A long-winded Author's Note
One thing I love more than anything else is time. Contrary to popular belief it is not linear, though we still try to apply linear measurement to it. We are able to go backwards through it with our memories and forwards through our imagination. I will find all imaginative ways I can to use time and Red Dwarf. I believe that they are the perfect counterparts.
For those who give a crap, when I came up with this story, I actually started doodling in a notepad in comic book form. I was gonna post this on my own website, but I don't have the money to post a website and me drawings really suck. All I can do is stick figures.
This is still a work in progress, so I need a lot of input. If you've got it, please review. My life depends on whether or not I can give a good read to people.
My thanks go out to Stan Lee, without him I would never have come up with the perfect beginning.
I would also like to thank Grant and Naylor for coming up with Dave Lister, the Cat, Holy, Kryten, and of course the most hilarious Arnold Rimmer. These are their characters, not mine (albeit I wish they were).
Al references to Rush Valley County and the people/things within it are completely of my creation. Any duplication and I will be forced to bite your face off.
On that note I give you: Accidents Happen
Enjoy,
Sena Kathryn Schneider
Prologue
McClellan Proving Grounds
Rush County, Utah August 23, 2002
It had been nearly ten years since U.S. President Bill Clinton had closed down the once-busy government facility. When the last G.I.s had left the grounds, the U.S. government turned the deed over to Rush Valley City. Most of the land was turned into an industrial park, but there were still a few white-elephant buildings, the ones that were too dilapidated and too full of asbestos to tear down or refurbish. Those were the ones that were left alone for time to decay them.

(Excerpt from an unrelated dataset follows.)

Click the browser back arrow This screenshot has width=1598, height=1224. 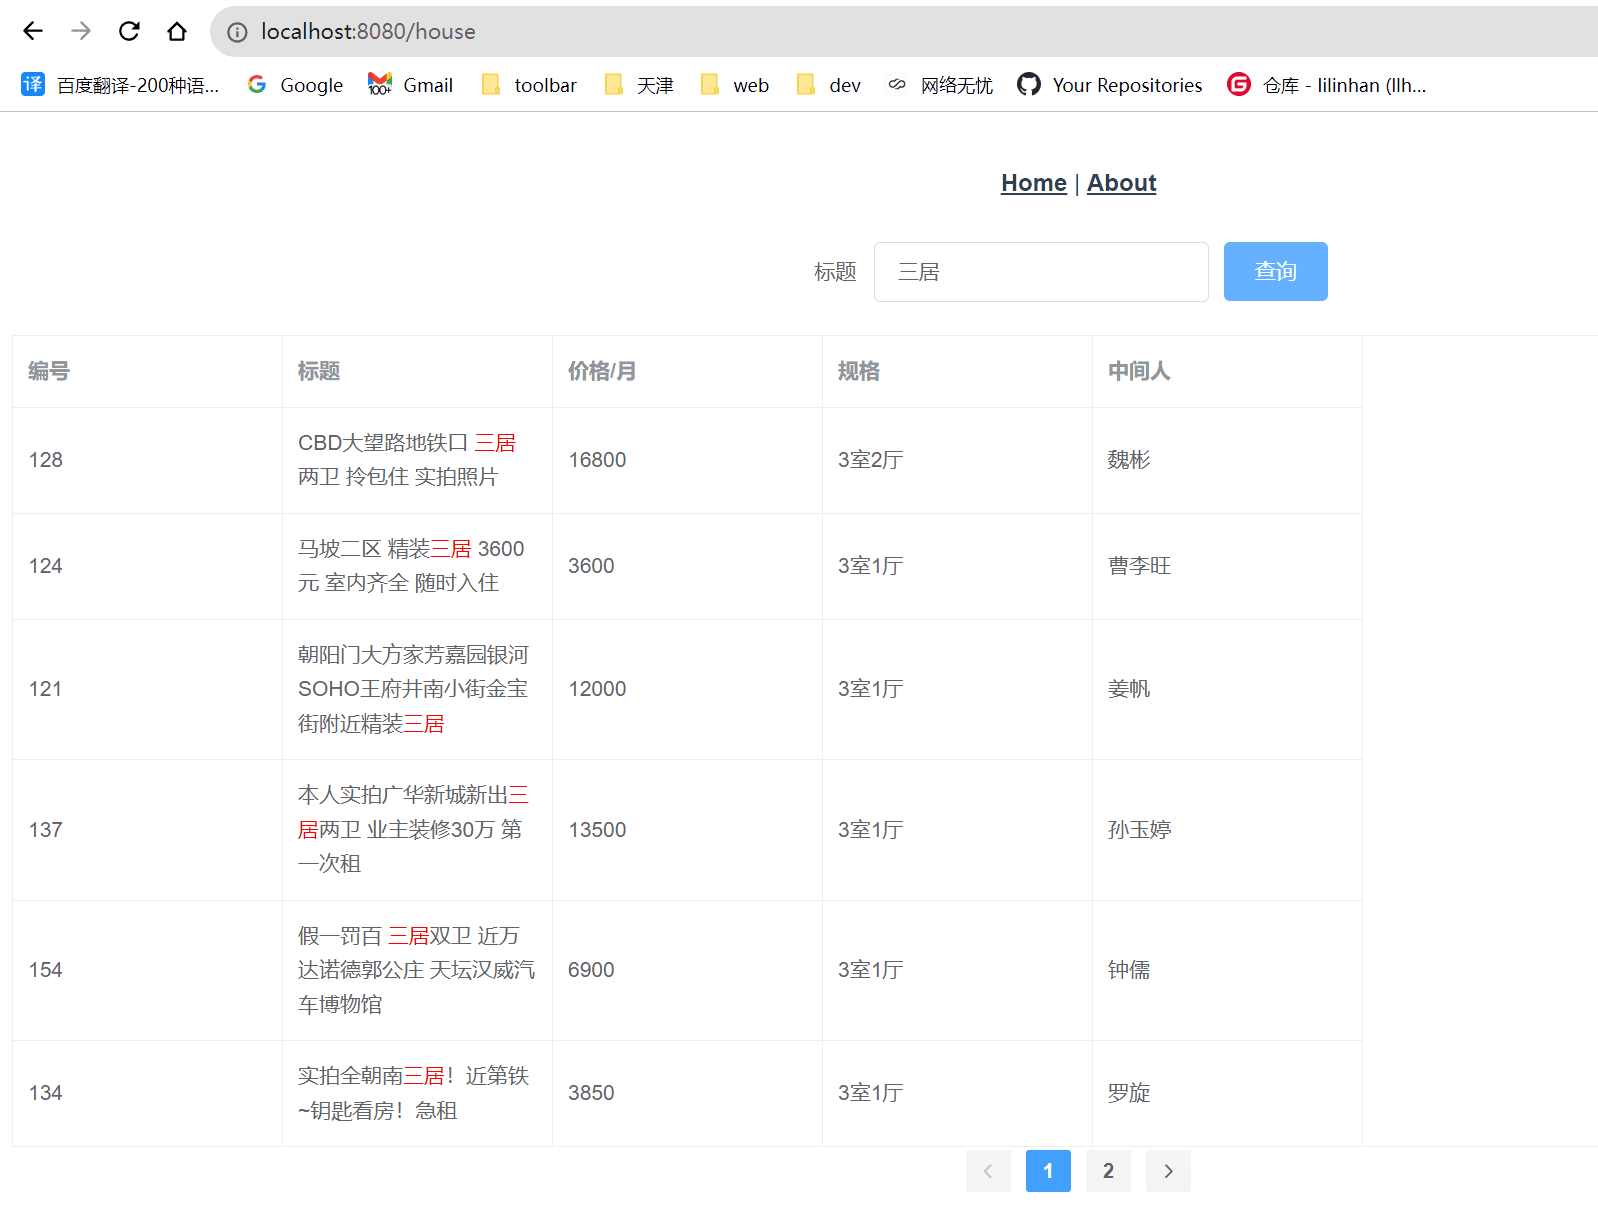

One of the aforementioned buildings was a storage facility. Most of the old bombs that once occupied it have been removed and shipped to the nearby Dugway Proving Grounds facility to be incinerated in a properly-controlled environment, but there were still some that were left there for the purpose of which they served was somehow lost and/or forgotten. The U.S. government is as well organised as any other, for it is run by human beings and therefore forty-times as fallible. That's what happens when you have too many cooks in the ruddy kitchen.

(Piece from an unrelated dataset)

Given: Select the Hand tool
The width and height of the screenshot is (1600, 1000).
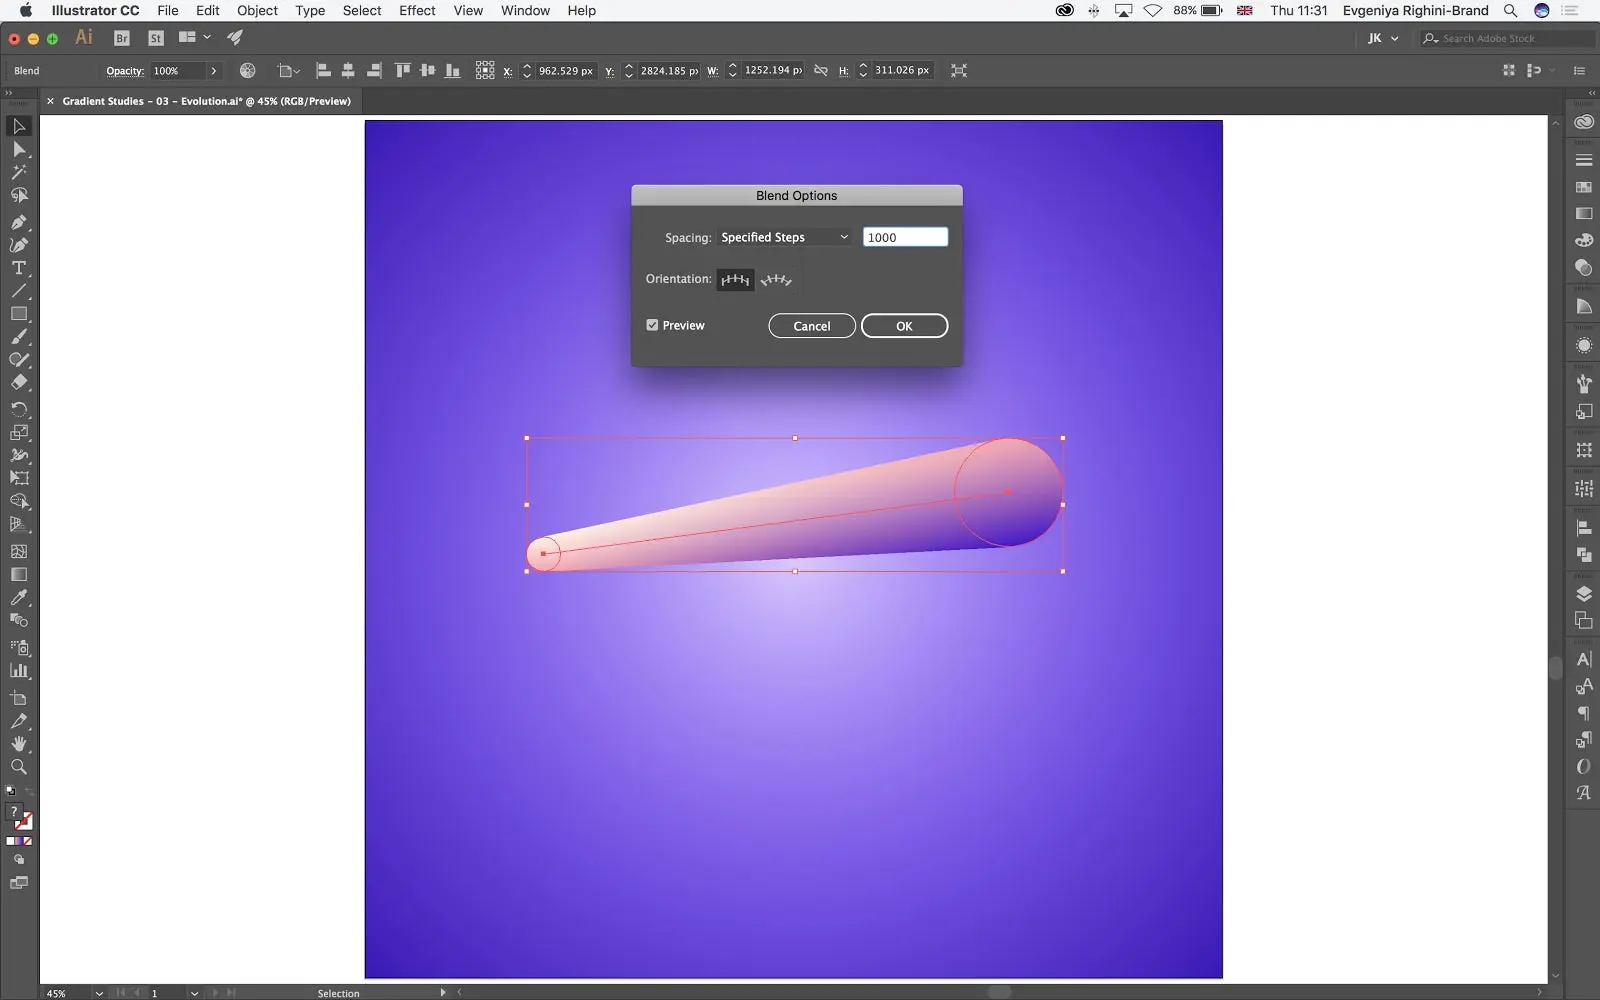Looking at the screenshot, I should click(18, 744).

When you have so-and-so in charge of making the notes, such-and-such in charge of filing the notes and Joe-Bloke-the-common-folk in charge of posting those notes, some info is bound to get lost. It isn't any wonder as to why several gadgets that were tested were forgotten about in this once-useful facility. Many machines that could be lethal were left behind just for the sole reason that no-one could figure out how to turn the blasted things on. That is where they will remain, in a derelict grave for some poor, unsuspecting git - who may be desperate for shelter - to stumble across.